> Supplied records:
------
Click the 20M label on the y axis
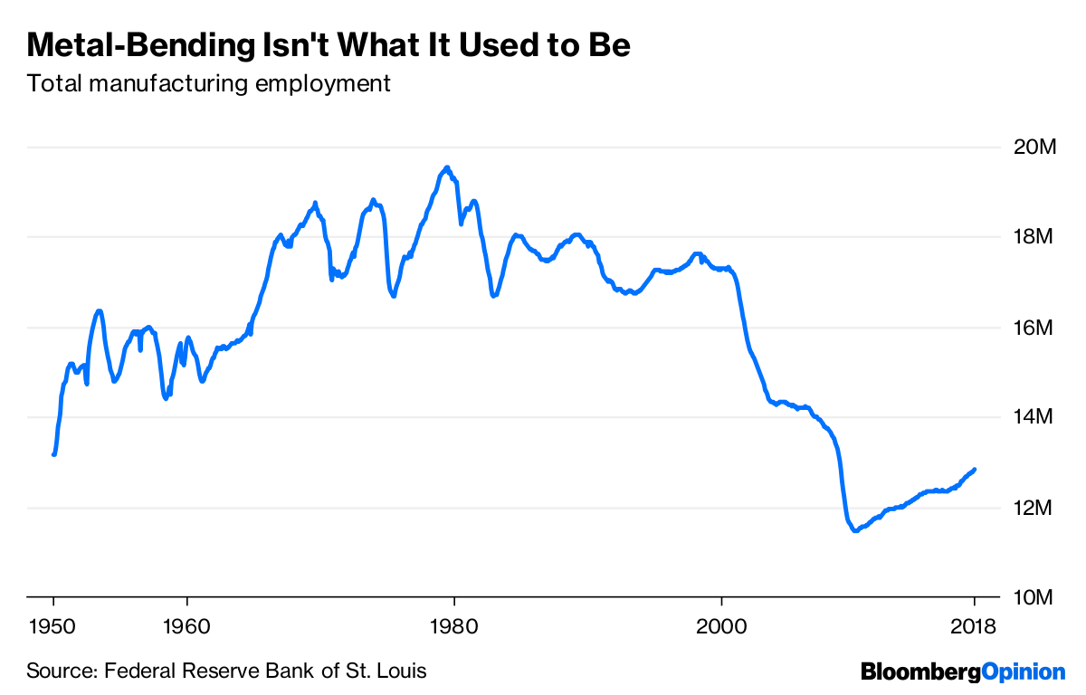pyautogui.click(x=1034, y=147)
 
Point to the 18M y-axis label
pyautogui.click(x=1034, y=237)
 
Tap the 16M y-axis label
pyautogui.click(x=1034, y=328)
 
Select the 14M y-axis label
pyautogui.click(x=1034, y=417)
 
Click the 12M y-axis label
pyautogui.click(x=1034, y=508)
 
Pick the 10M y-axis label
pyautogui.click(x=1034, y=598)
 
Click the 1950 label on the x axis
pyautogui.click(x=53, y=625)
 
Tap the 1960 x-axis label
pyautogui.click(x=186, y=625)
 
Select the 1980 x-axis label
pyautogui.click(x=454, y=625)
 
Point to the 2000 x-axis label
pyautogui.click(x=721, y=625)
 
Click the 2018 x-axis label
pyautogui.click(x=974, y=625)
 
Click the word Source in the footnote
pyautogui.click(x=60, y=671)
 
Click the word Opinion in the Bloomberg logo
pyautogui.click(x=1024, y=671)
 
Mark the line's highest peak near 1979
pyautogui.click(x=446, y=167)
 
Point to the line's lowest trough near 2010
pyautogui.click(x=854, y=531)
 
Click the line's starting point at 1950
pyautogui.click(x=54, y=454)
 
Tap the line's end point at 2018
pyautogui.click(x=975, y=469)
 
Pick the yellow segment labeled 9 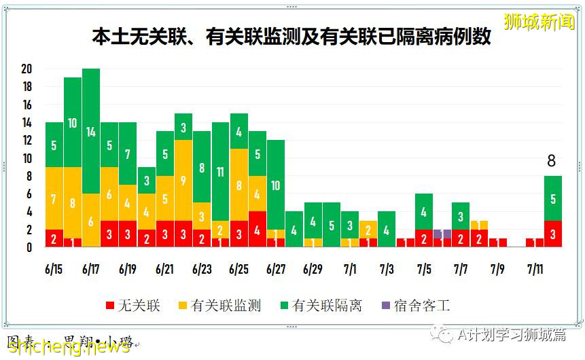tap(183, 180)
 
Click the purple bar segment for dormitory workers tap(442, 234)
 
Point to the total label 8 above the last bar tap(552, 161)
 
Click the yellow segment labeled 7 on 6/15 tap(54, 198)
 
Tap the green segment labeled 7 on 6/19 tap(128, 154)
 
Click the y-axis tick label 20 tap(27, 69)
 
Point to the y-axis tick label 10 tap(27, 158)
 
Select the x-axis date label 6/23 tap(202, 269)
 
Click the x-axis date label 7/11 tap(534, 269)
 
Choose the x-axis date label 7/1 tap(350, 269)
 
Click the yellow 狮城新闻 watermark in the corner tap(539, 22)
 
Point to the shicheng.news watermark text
------
> Directions for this task:
Locate every line in the data above that contains the string "date" and copy each such line in full. Uppercase and lowercase letters must match.

> Correct output:
Select the x-axis date label 6/23 tap(202, 269)
Click the x-axis date label 7/11 tap(534, 269)
Choose the x-axis date label 7/1 tap(350, 269)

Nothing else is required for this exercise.